London’s most famous castle – and the only one still remaining in the city centre – the Tower of London is best known for its role as a notorious prison where everyone from Anne Boleyn to Guy Fawkes to the tragic Princes in the Tower were once held.
Of course, the Norman fortress, founded by William the Conqueror in 1078, is also home to the priceless Crown Jewels and the famous Tower ravens. Legend has it that should the six ravens ever leave, the Tower and the Kingdom will fall.
A genuine hidden treasure, this tower in Oxleas Woods looms over one of the highest points in London: Shooters’s Hill.
The fact that the folly, near Greenwich, is still here at all is testament to the vigour of the locals. A campaign group was formed to save the heritage building from the clutches of developers in 2002. That campaign group has evolved into a charity whose main aim is to preserve the heritage of the castle.
Visitors to the 18th-century folly– built to commemorate Commodore Sir William James and his widow Lady James of Eltham – can ascend to the viewing platform for spectacular views of London. Alternatively, you can take tea in the newly renovated ground floor Terrace Tearoom from Tues-Sun, 9.30am to 5pm.
Though strictly speaking not located in London, HM The Queen’s weekend home is so accessible to the capital that it would be odd not to include it (it’s just 40 mins by train from London Paddington).
Highlights of a visit include the magnificent State Apartments (try to book onto a ’behind-the-ropes‘ tour if available), Queen Mary’s Doll House and St George’s Chapel where King Henry VIII himself is buried.
This 16th-century manor house in north London’s Tottenham, is a castle only in name: it’s one of the oldest surviving brick houses. The house is named after the family of Robert the Bruce, who owned the land on which it was built. After Robert the Bruce became King of Scotland in 1306, though, he forfeited his English land.

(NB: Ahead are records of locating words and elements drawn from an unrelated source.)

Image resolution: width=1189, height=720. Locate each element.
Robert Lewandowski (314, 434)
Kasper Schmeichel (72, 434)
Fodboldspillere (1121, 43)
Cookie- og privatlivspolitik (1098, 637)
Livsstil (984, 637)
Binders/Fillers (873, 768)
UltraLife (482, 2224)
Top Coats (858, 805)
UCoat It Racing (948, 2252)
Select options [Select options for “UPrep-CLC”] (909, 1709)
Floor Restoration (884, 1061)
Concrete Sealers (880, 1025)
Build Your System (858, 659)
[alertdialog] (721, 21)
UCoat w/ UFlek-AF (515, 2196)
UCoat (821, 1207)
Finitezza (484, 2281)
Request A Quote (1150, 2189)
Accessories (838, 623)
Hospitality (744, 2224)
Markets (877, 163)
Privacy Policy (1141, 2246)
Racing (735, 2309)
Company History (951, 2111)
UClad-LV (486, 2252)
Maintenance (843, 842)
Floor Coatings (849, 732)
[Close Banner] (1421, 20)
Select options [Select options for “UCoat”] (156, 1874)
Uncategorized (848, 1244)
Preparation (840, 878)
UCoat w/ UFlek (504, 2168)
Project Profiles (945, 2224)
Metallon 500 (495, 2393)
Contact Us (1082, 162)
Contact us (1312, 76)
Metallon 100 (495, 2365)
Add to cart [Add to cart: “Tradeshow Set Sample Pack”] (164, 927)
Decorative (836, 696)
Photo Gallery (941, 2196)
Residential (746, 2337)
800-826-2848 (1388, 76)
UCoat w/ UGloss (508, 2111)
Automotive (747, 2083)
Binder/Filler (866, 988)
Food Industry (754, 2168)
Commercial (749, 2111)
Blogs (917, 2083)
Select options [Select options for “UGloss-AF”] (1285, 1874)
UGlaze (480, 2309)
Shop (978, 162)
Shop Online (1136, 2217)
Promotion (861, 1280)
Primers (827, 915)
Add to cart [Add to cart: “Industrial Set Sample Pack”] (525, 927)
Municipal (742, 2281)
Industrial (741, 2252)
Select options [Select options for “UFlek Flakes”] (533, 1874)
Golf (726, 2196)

The house also has links to Henry VIII. It‘s believed one of Henry’s closest courtiers – indeed his ’groom of the bed chamber’ – William Compton started work on the house that stands on the site today (though it has been remodelled several times since). Henry is even believed to have borrowed the house in 1516 to meet with his sister, Margaret, Queen of Scotland.
Today Bruce Castle is home to a local history museum.